One elderly lady had to be immobilised. As a consequence of not having fastened her seat belt, she had been flung about, up and down and had fractured her right leg. Her seat handle, which must have borne her weight, was completely mangled. She seemed shaken and cold and as I hugged and reassured her, I asked if she would like to take some oxygen. She seemed much better once she had been administered oxygen. Once we landed into Jeddah, the paramedics had to be called to carefully take her out of her seat and to the hospital.
This life threatening incident took place while we flew over Muscat; it was 1840 hrs in Oman and 2010 hrs in India. On the surgeon's assurance that passengers were alright, the decision was taken to fly on to Jeddah, three hours away.
Since majority of the passengers had been fasting, we had finished the dinner service earlier than normal, otherwise the casualties and injuries would have been tremendous if the beverage or dinner carts had been in the cabin or if the tea and coffee service was on. Yet another blessing…
It was the holy month of Ramzan and prayers were continuous.
What happened that evening has not been revealed. There was an inquiry where we, the crew, were all questioned. What seemed like eternity, we were told, lasted only a minute. We lost 5000 feet in a minute! There were whispers of a near air miss, of our aircraft having swerved to the right, cloud pocket, etc. It could have been anything.

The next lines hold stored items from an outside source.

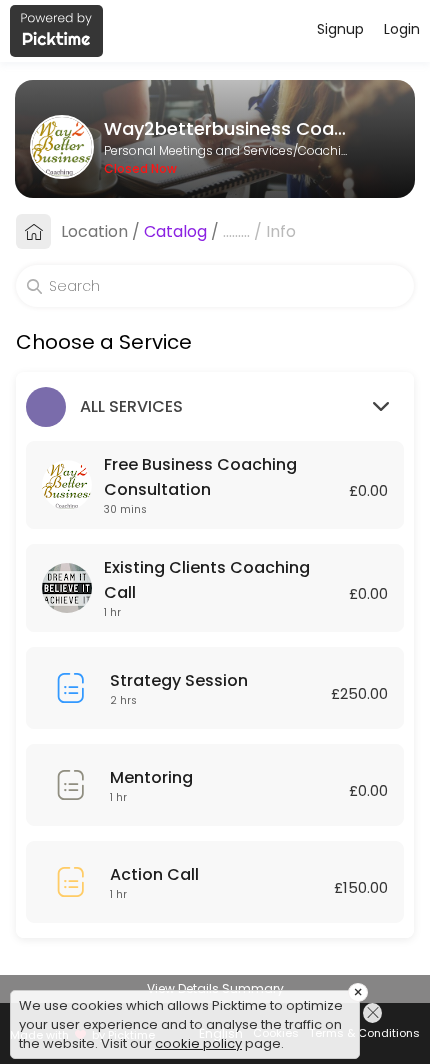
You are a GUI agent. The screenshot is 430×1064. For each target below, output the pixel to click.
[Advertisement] (215, 1039)
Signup (340, 29)
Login (402, 29)
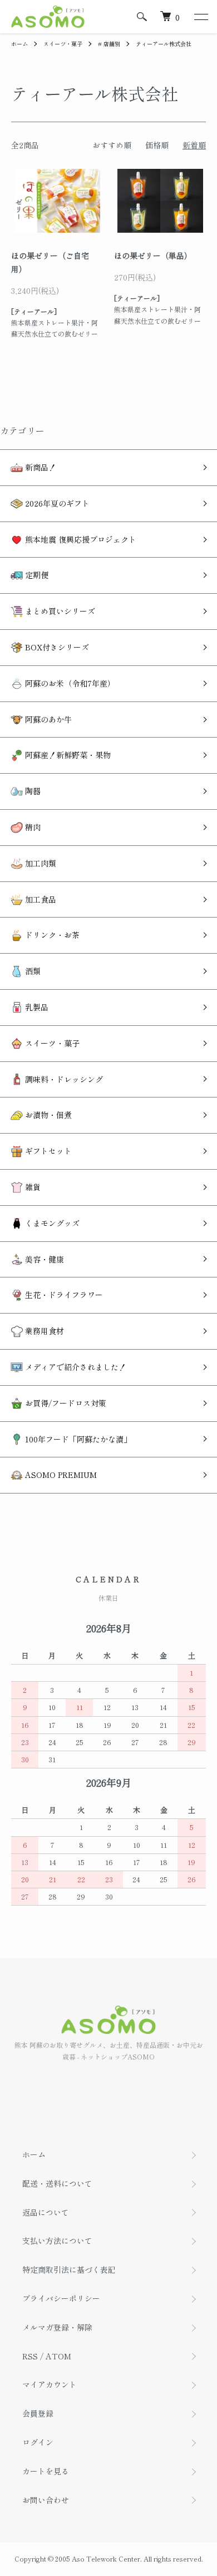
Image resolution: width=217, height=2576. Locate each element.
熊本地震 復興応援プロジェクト (79, 539)
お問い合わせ (45, 2499)
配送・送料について (57, 2183)
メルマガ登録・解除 (57, 2327)
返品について (45, 2212)
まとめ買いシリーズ (59, 611)
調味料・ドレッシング (63, 1079)
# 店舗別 (109, 43)
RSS (30, 2356)
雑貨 (32, 1186)
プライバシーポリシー (61, 2298)
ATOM (58, 2356)
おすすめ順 (111, 145)
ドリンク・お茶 (51, 934)
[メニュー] (200, 16)
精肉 (32, 827)
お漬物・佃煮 (47, 1114)
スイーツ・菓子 (62, 43)
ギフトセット (47, 1150)
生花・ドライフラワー (63, 1294)
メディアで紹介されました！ (74, 1366)
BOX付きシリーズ (56, 647)
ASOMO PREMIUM (60, 1474)
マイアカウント (49, 2384)
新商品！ (39, 467)
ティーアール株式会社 (163, 43)
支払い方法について (57, 2240)
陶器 (32, 790)
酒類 (32, 970)
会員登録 (37, 2413)
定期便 (35, 574)
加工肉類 (39, 863)
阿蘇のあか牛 (47, 719)
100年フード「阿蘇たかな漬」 (77, 1439)
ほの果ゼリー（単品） (153, 255)
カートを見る (45, 2471)
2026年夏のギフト (56, 503)
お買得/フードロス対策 (64, 1403)
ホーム (19, 43)
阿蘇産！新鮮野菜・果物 (67, 754)
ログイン (37, 2442)
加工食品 (39, 899)
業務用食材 (43, 1330)
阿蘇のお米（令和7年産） (69, 683)
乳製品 (35, 1007)
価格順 (157, 145)
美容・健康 (43, 1259)
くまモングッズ (51, 1223)
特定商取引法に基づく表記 (69, 2269)
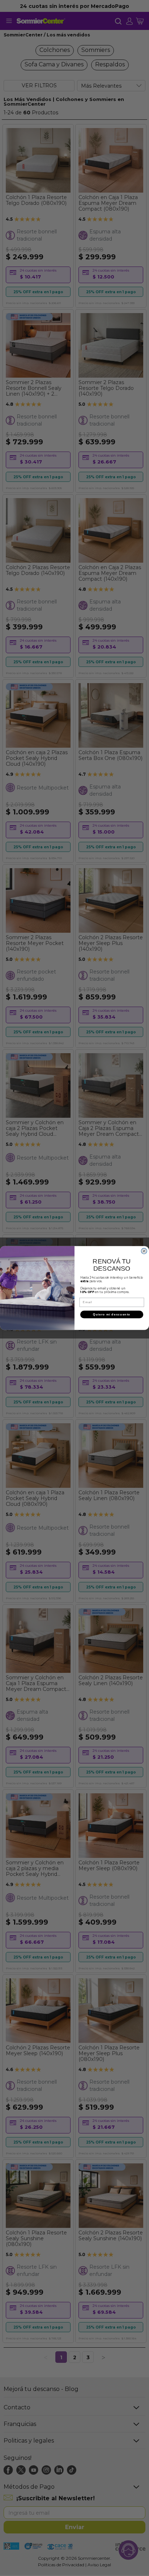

Having been in the flying industry for more than half my life, I knew deep down, that it was a near disaster that had been averted.
What was to be a full stop was changed to a comma. Mysterious and unfathomable are the Lord's ways. All I remember in retrospect is that, as I automatically started chanting 'SaiRam', there was no other thought in the mind - no fear, no panic and especially no 'Save me, Oh Lord'. Only a calm surrender, a 'whatever You wish'; life or death didn't matter, whichever side the soul travelled, there was only Sai…
I have learnt that it is not when He saves your life that He saves You; it is when He fills your heart with love, compassion, forgiveness and tolerance that He really saves you…
The above is only one of several instances where I have continuously felt His presence. Whatever the situation may be up in the air, He has always been there.